Sunday, November 6, 2011

Hydrologic oddities: My first underground river

The first strange river I ever heard of was the Middle Fork of the Popo Agie. At Sinks Canyon State Park, an hour west of Lander Wyoming as the river flows (or 10-15 minutes as the car goes), the Popo Agie River dives into a cave and then calmly emerges a brief walk downstream. The pace of the river seems a bit like racing into a bathroom stall and then strolling out, relieved, except in this case the river returns a bit larger than when it went in.

The Sinks (source) where the river goes in
The Rise (source) where it comes out. Note swarms of fish in lower right.

Because it has an unusual pronunciation, I had read and heard the name "Popo Agie" for months before I put it all together. It's not poh poh aggie (as in rhymes with Maggie). It's pronounced poe (as in Edgar Allen--) poe-juh (as in juh, justice). Puh pojuh. Such a mixup would cause exasperated sighing and eye-rolling from the locals, as if one was pronouncing japaleno with a j (as in Japan) instead of an h.
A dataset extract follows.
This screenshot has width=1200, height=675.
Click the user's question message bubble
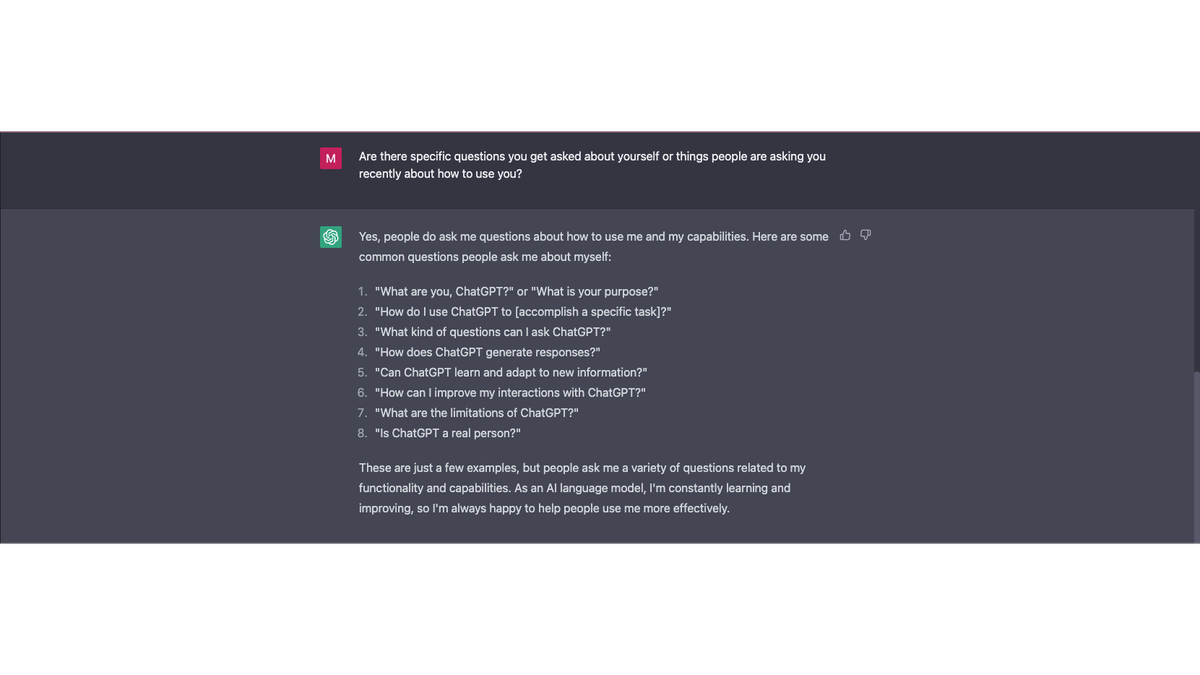[592, 165]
The river travels about 10 miles (16 km) from the mountains before reaching "The Sink". It then goes underground for about 1/4 mile (400 meters) until it reaches the "The Rise". It would be the distance-to-age equivalent of a high school student's 3 month summer vacation. What a memorable summer that must have been! Also, if streamflow were a person's weight, the river would have put on the equivalent of about 25 pounds after it came back from vacation.  The stories it could tell.

The large view. The river flows from the mountains and out of the canyon onto the plains. 
The close up view. The river "sinks" in the lower left and rises again downstream in the upper right. 
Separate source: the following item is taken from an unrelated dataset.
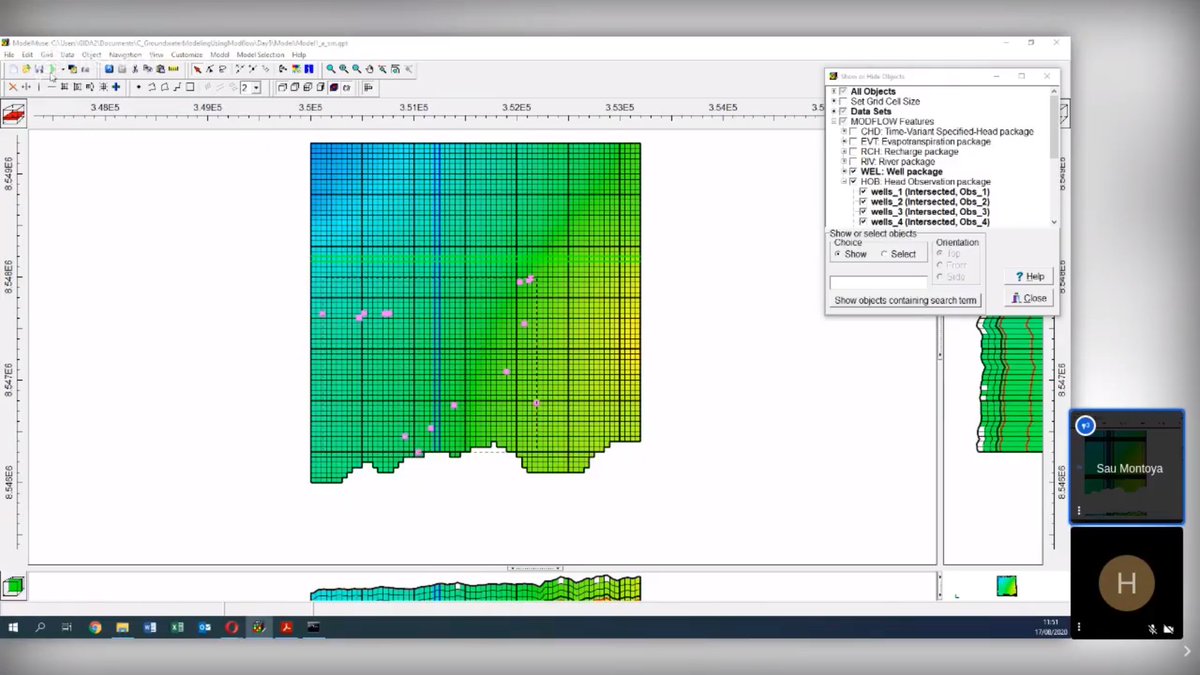Click Show objects containing search term
The width and height of the screenshot is (1200, 675).
[905, 300]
Even though I had been a surface water hydrologist for about five years, the idea of a disappearing river made my mind swim. For a given sized area, drier areas had smaller rivers than wetter areas, clearly. I also pictured some rivers like the Colorado getting exhausted from overuse, limping along until dying of thirst before reaching the ocean. The image of a river willingly disappearing, though, in it's prime, seemed like hydrologic death and resurrection.
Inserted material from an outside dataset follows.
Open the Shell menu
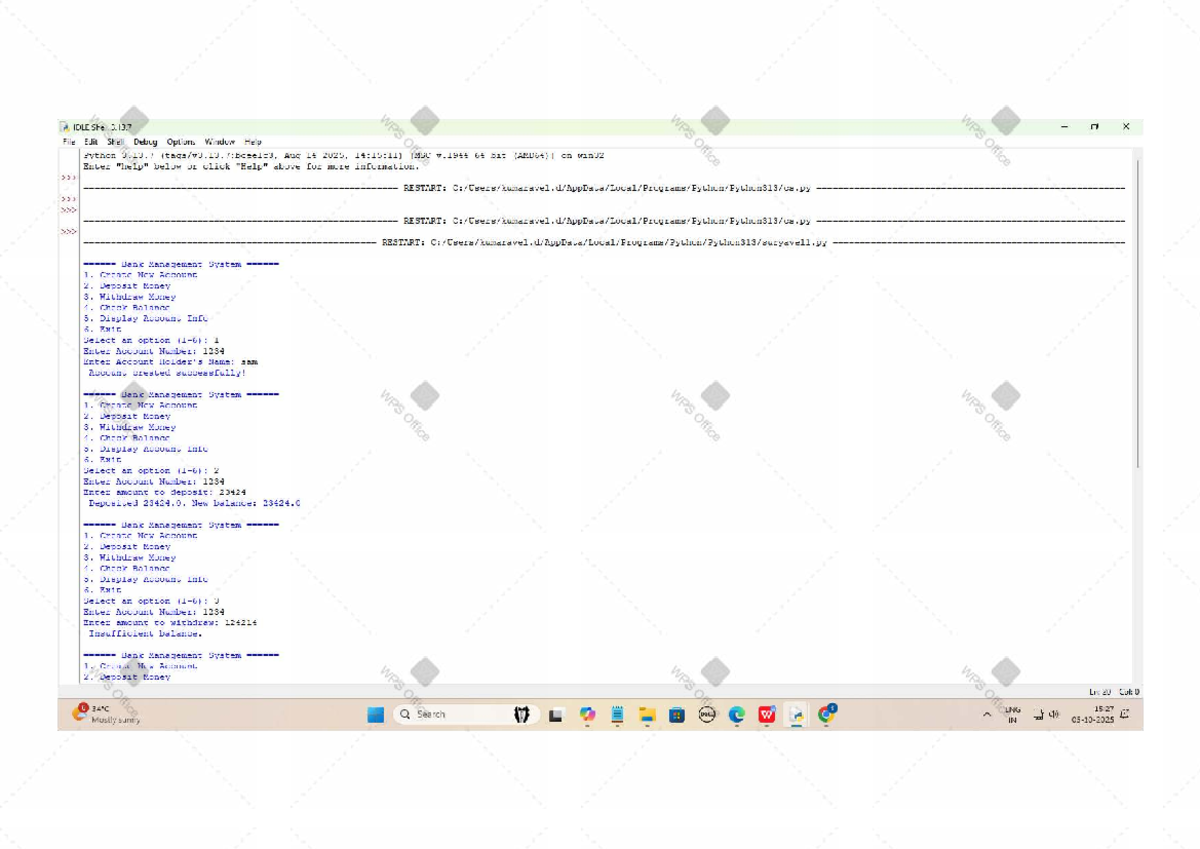 115,142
The rocks in the area (like for most strange rivers) are limestone, carved in part by glaciers. Water dissolves some of the ground as it passes through limestone, like sugar in tea. The rocks can have empty pockets underground that eventually can get big enough to form caverns. Sometimes these pockets are partly exposed to the surface and rivers can flow in.

In the case of the Popo Agie, the water collects underground and seeps through the rock until it comes to the surface in a placid pool called "The Rise". A couple weeks a year, when the flow gets very high, the cave backs up, starts to overflow and connects up with the downstream through conventional overland means like more normal rivers do. If you want to see what the river is up to right now (some ways downstream), you can see the data here, as well as many photos of the river gage itself.

Relatively little is known about what is happening to the river while it is underground, because it is impossible to go into the cave. Instead, students, as part of a field camp for geology students, put dye in the river upstream and watched it come out downstream (about two to three hours later). It was a bit like splashing paint on cars as they drive into a tunnel and timing when painted cars start coming out the other side.

It was all very different from my textbook vision of how rivers should behave. Imagine if a garden-variety surface water hydrologist was captured, hooded, and released somewhere between The Sink and The Rise without telling him that the underground river existed. If he was asked to model the river flow (this isn't how it usually happens, but let's just pretend), he would probably end up quite confused as to why there is an empty channel. If he never visited the river in person, he might guess that the gage is giving bad data.

The Popo Agie is a very visible example of something dramatic happening to a river because of what is going on underneath the surface. Although the river is the exception rather than the rule, what it made me appreciate was all the other cases in the world where less obvious but still quite quirky things are going on underground.


  1. Understanding of the water cycle, in the Western world at least, got lost for a millennium or so because the ancient Greeks got fixated on streams or rivers emerging from karst hillsides. Of course, it's not easy to debate Ancient Greeks. So they thought water fed these rivers from stores inside the mountain, which got there not by percolation from the surface, but through the ground all the way from the ocean.

  2. Daniel,

    Thanks for your comment, your blog has some great posts, I look forward to reading more.

    About the Ancient Greeks and strange rivers, there's some free sample chapters of a book "Hydromythology" that goes into this more at


  3. Thanks for the link. I hadn't come across that one. I'll have a look.